▶ What this task involves: Your answer is the line containing "Click World Chemistry Congress text" plus every line after it through the end of the records, printed exactly and free of pictures.

▶ Exercise material:
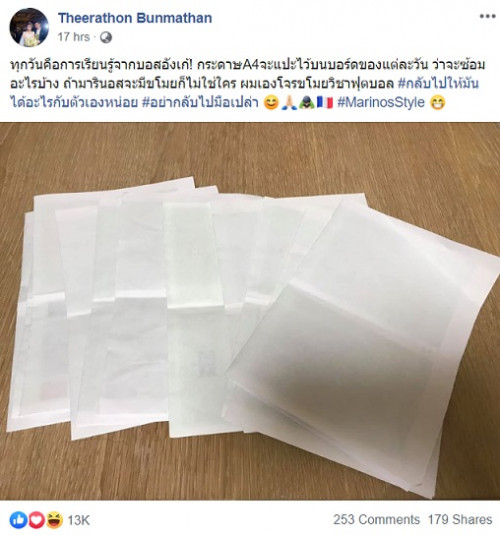Image resolution: width=500 pixels, height=535 pixels.
Task: Click Theerathon Bunmathan's profile picture
Action: pos(29,27)
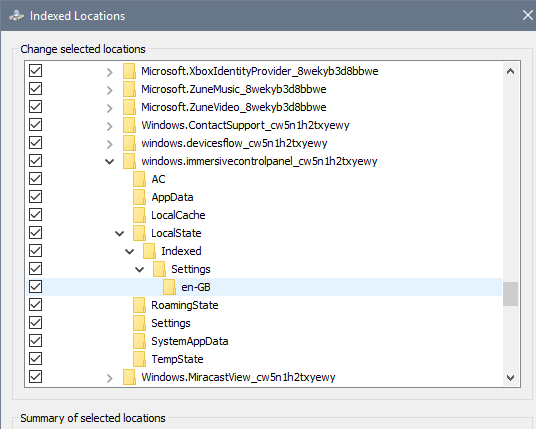This screenshot has height=429, width=536.
Task: Uncheck the AppData folder checkbox
Action: (x=36, y=197)
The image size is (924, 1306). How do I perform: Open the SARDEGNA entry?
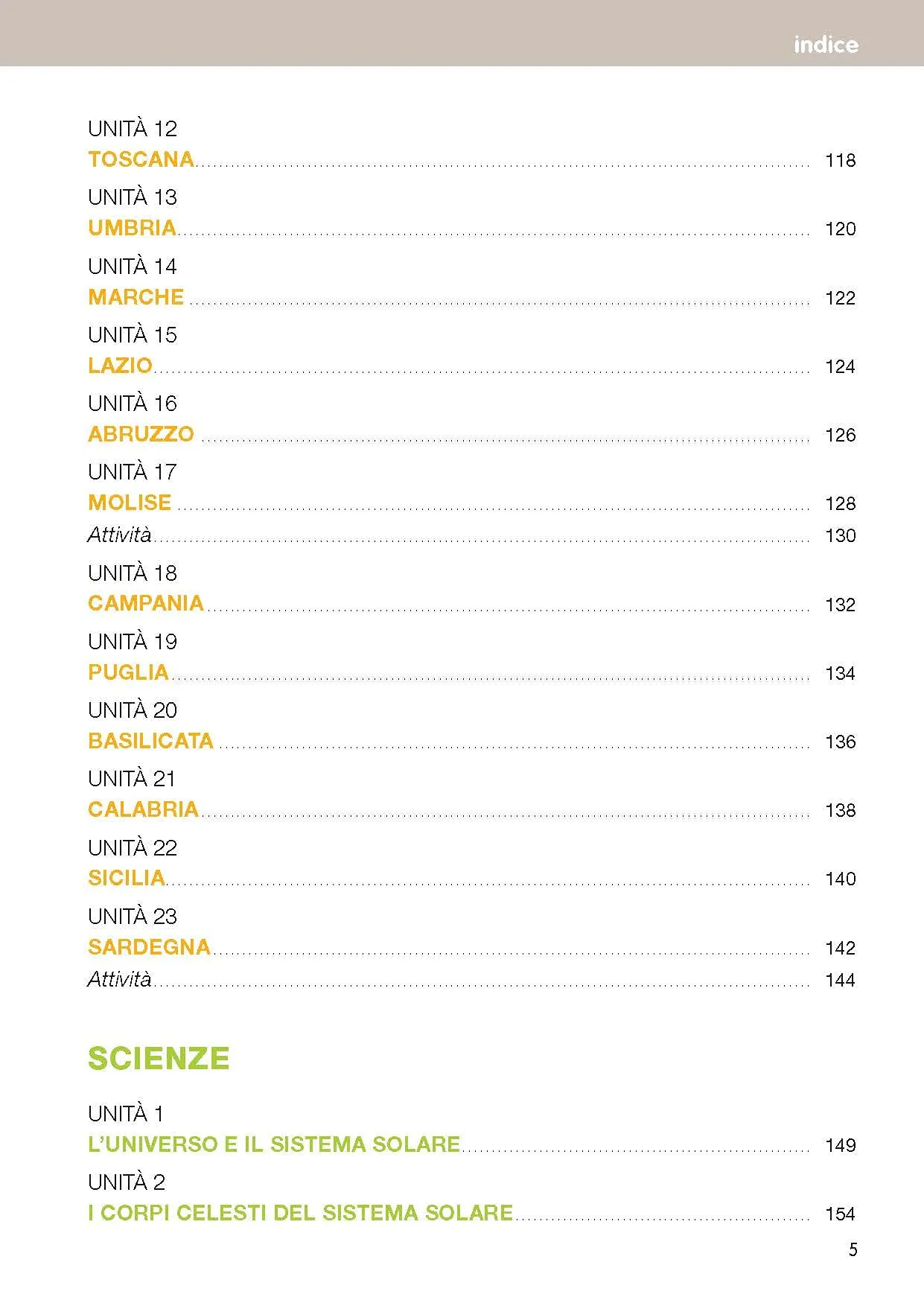coord(149,947)
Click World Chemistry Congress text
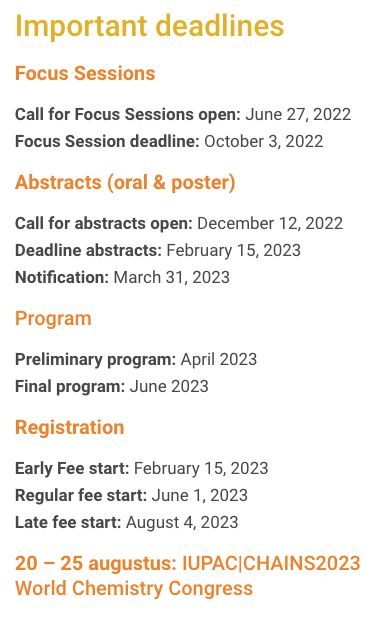This screenshot has height=624, width=378. pyautogui.click(x=134, y=589)
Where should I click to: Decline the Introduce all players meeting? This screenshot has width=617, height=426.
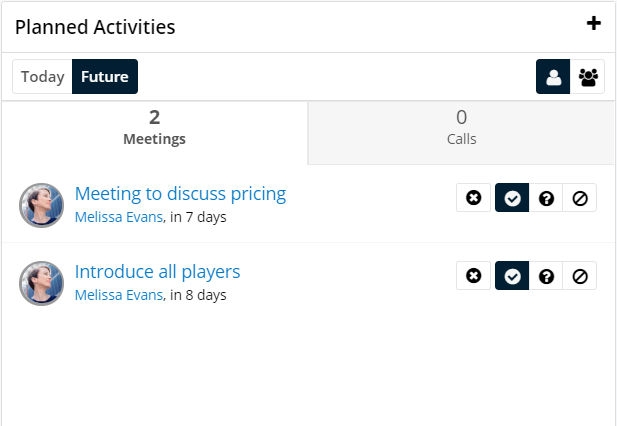pos(580,275)
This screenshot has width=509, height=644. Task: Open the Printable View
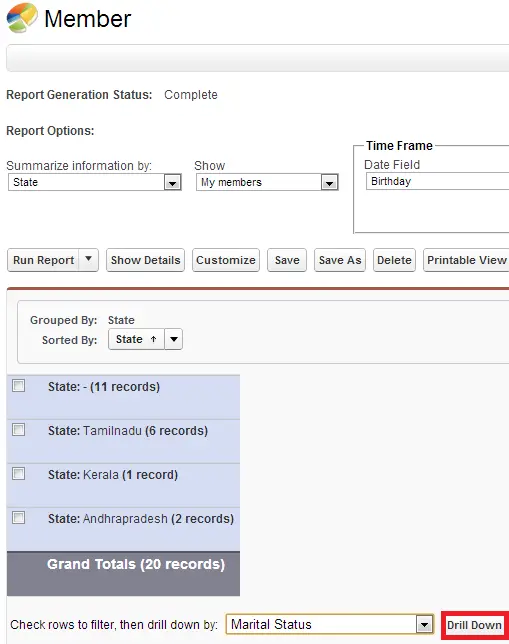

▶ Exercise solution:
Click World Chemistry Congress text
This screenshot has height=624, width=378. pyautogui.click(x=134, y=589)
Where should I click to: Decline the Introduce all players meeting? This screenshot has width=617, height=426.
pos(580,275)
This screenshot has width=509, height=644. Task: Open the Printable View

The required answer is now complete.